→ YOUR OBJECTIVE: Please give back an exact reproduction of the lines from the one with "You are a computer-use agent. 674x376 pixels." through the end of the entries below, and no others.

(Saved entries)
—————
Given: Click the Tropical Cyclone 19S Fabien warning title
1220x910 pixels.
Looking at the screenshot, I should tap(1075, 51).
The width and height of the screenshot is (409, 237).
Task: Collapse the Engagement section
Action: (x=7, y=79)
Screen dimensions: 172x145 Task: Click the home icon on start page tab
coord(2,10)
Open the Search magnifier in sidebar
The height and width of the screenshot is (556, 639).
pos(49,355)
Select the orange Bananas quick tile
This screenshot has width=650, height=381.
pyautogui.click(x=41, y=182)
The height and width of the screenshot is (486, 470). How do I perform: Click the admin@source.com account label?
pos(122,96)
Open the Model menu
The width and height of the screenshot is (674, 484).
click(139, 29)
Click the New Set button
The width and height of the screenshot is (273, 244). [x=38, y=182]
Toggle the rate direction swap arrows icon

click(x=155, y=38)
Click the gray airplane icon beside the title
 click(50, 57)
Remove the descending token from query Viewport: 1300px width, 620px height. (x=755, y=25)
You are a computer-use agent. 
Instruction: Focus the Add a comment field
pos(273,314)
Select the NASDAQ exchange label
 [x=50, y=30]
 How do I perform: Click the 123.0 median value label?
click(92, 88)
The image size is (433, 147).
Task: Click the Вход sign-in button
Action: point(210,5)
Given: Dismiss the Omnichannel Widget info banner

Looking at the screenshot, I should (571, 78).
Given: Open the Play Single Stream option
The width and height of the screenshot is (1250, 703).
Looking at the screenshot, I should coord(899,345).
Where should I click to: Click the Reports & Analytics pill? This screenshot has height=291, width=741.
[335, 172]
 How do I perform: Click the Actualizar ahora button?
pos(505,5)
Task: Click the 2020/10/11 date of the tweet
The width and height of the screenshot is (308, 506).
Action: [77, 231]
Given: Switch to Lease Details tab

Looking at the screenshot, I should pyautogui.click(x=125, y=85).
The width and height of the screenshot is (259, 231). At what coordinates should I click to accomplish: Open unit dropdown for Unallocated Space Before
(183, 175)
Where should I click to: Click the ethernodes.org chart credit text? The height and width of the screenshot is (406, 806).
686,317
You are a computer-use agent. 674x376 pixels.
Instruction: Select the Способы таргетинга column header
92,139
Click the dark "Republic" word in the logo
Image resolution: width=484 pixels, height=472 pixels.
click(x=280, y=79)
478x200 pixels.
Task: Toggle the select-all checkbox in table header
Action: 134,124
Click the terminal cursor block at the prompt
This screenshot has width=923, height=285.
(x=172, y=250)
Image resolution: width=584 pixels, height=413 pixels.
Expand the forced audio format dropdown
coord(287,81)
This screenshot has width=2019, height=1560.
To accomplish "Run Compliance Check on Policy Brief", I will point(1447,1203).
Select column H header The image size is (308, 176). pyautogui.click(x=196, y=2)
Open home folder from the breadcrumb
—————
→ SOLUTION BELOW:
You are a computer-use agent. 674x376 pixels.
Instruction: Select the Способы таргетинга column header
92,139
Click the dark "Republic" word in the logo
Image resolution: width=484 pixels, height=472 pixels.
click(x=280, y=79)
478x200 pixels.
Task: Toggle the select-all checkbox in table header
Action: 134,124
Click the terminal cursor block at the prompt
This screenshot has width=923, height=285.
(x=172, y=250)
Image resolution: width=584 pixels, height=413 pixels.
Expand the forced audio format dropdown
coord(287,81)
This screenshot has width=2019, height=1560.
To accomplish "Run Compliance Check on Policy Brief", I will point(1447,1203).
Select column H header The image size is (308, 176). pyautogui.click(x=196, y=2)
Open home folder from the breadcrumb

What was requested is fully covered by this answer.